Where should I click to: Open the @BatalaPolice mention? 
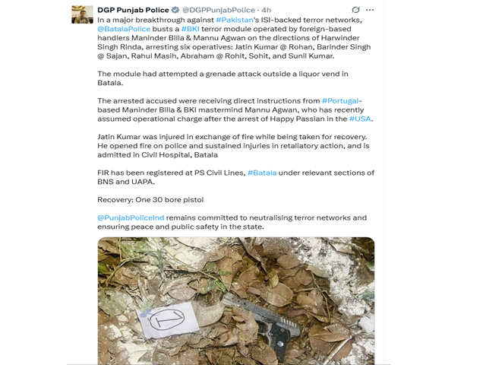pyautogui.click(x=124, y=29)
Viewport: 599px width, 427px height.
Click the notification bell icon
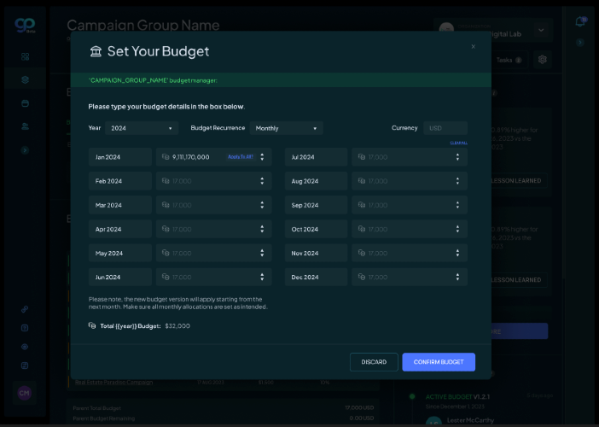point(580,21)
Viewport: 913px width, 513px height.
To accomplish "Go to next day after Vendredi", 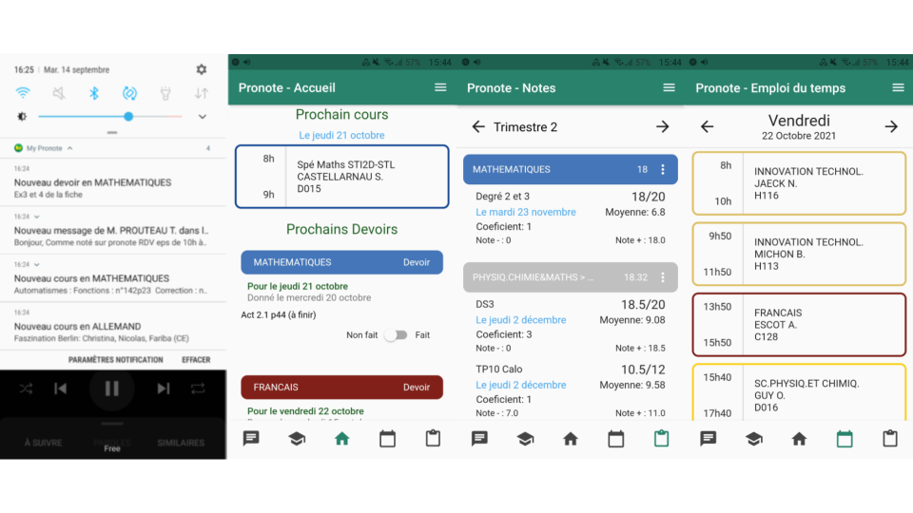I will click(890, 126).
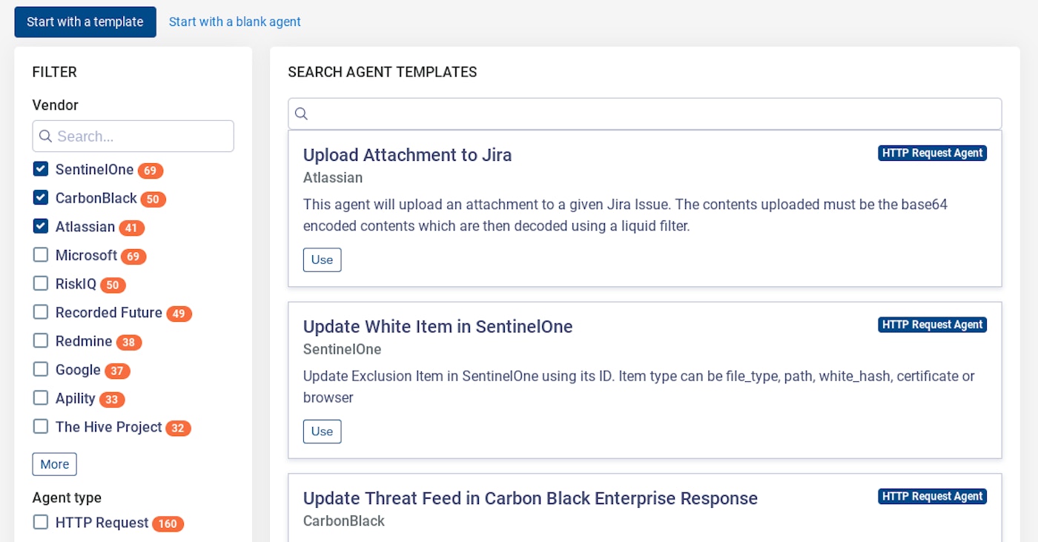1038x542 pixels.
Task: Uncheck the SentinelOne vendor filter
Action: click(x=41, y=169)
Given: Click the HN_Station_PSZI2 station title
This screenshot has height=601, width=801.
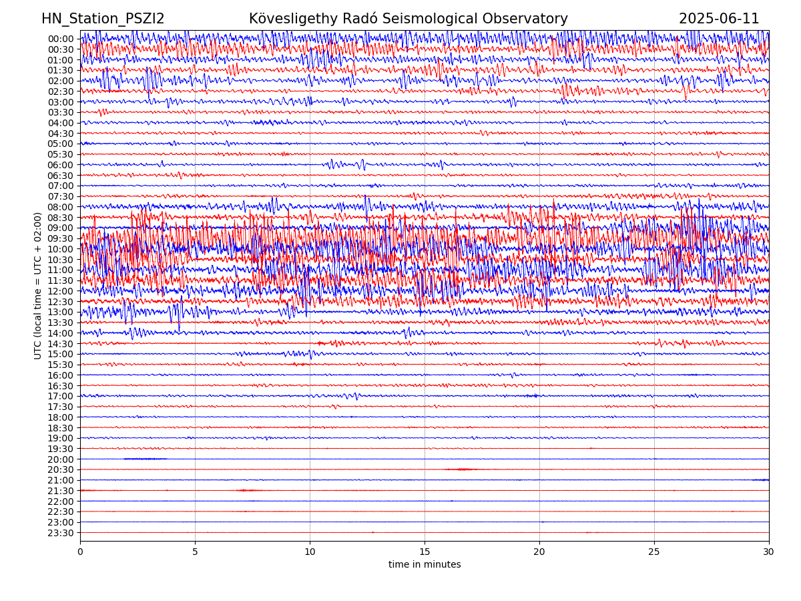Looking at the screenshot, I should tap(103, 19).
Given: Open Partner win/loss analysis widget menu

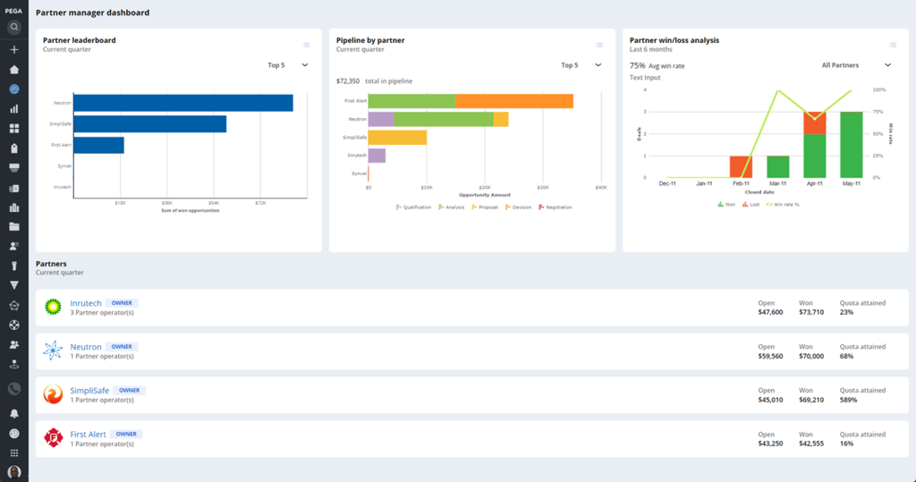Looking at the screenshot, I should pos(893,45).
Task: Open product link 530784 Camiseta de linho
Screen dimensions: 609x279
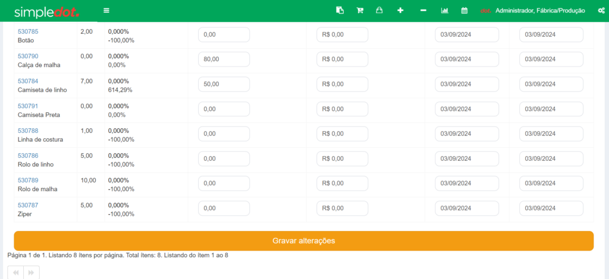Action: click(28, 81)
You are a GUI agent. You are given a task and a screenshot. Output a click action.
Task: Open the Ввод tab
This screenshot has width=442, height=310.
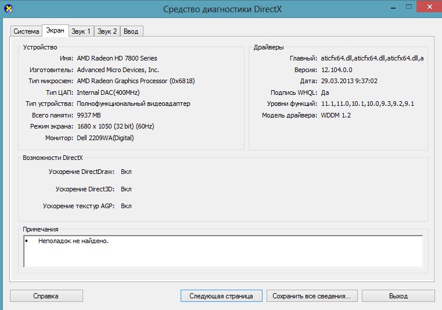(131, 31)
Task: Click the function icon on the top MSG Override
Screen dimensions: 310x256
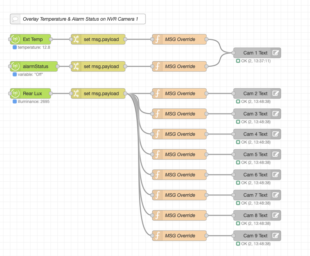Action: (x=157, y=39)
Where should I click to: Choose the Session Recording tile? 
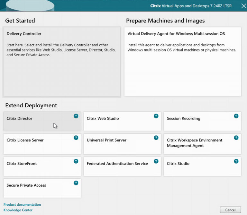[199, 121]
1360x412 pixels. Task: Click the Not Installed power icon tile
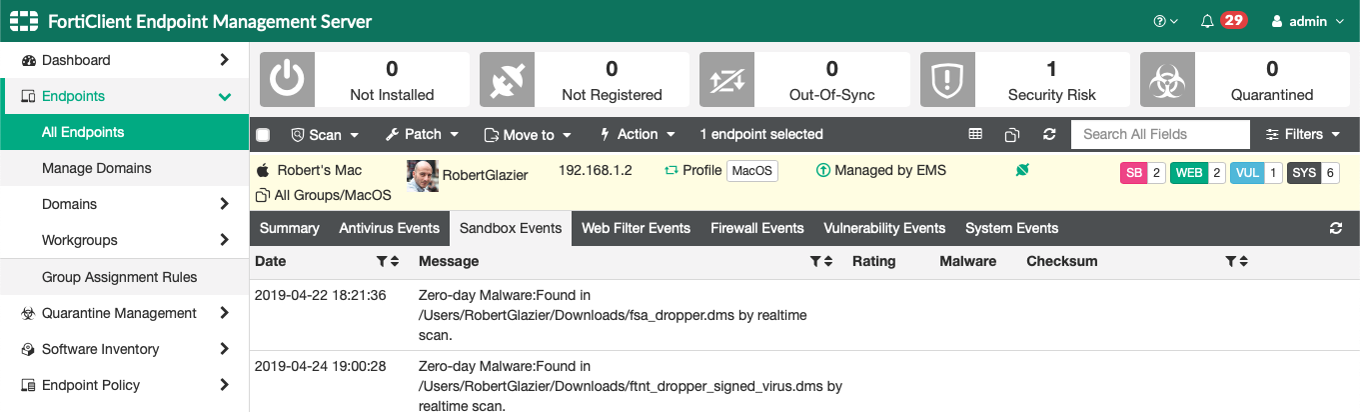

***

Retype the records above exactly, starting at the line that contains "Where should I click to: Choose" and going through the last line, and leave out any pictures.

Where should I click to: Choose the Session Recording tile? 
[199, 121]
1360x412 pixels. Task: Click the Not Installed power icon tile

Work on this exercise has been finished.